Some recent efforts have been made to develop measurements of cognitive capacity that could be applied to a wider range of information-processing systems, including artificial intelligences. Work in this direction, if it can overcome various technical difficulties, may turn out to be quite useful for some scientific purposes including AI development. For purposes of the present investigation, however, its usefulness would be limited since we would remain unenlightened about what a given superhuman performance score entails for actual ability to achieve practically important outcomes in the world. )) Still, using concepts like ‘intelligence’ or ‘power’ to express imprecise hypotheses is better than substituting precise metrics that overstate how much we currently know about general intelligence and the future of AI. (( Imagine a Sumerian merchant living 5,000 years ago, shortly after the invention of writing, who has noticed the value of writing for storing good ideas over time, and not just market transactions. Writing could even allow one to transmit good ideas to someone you’ve never met, such as a future descendant. The merchant notices that his own successes have often involved collecting others’ good ideas, and that good ideas often open up pathways to coming up with other, even better ideas. From his armchair, he concludes that if writing becomes sufficiently popular, it will allow a quantity called society’s knowledge level to increase in an accelerating fashion; which, if the knowledge is used wisely, could result in unprecedented improvements to human life.

In retrospect we can say ‘knowledge’ would have been too coarse-grained a category to enable any precise predictions, and that there have really been multiple important breakthroughs that can be considered ‘knowledge explosions’ in different senses. Yet the extremely imprecise prediction can still give us a better sense of what to expect than we previously had. It’s a step up from the (historically common) view that civilizational knowledge only diminishes over time, the view that things will always stay the same, the view that human welfare will radically improve for reasons unrelated to knowledge build-up, etc.

Given request - Reproduce, word for word, the portion of the passage on imprecise predictions about intelligence that begins with the words containing "In retrospect we" and ends with "knowledge build-up, etc.".

Stored records -
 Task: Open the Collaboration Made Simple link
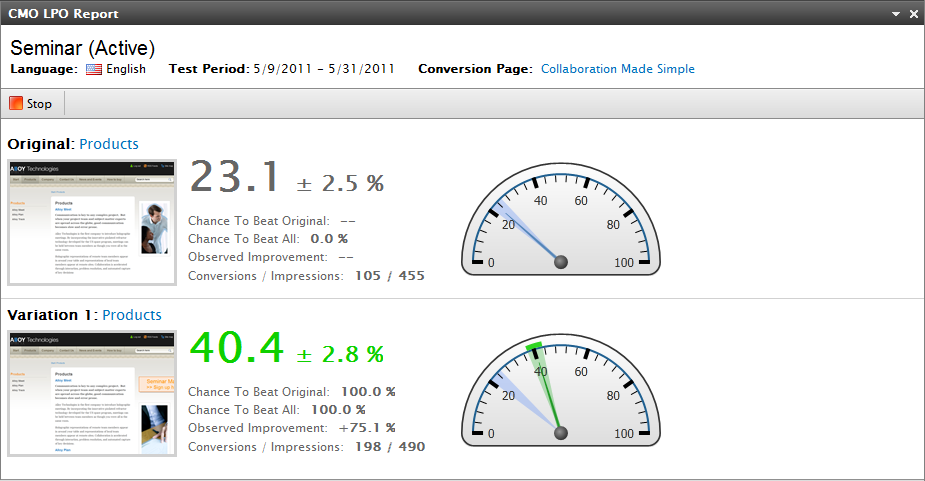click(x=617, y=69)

--

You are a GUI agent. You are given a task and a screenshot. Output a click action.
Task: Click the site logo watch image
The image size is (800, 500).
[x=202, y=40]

Output below -
In retrospect we can say ‘knowledge’ would have been too coarse-grained a category to enable any precise predictions, and that there have really been multiple important breakthroughs that can be considered ‘knowledge explosions’ in different senses. Yet the extremely imprecise prediction can still give us a better sense of what to expect than we previously had. It’s a step up from the (historically common) view that civilizational knowledge only diminishes over time, the view that things will always stay the same, the view that human welfare will radically improve for reasons unrelated to knowledge build-up, etc.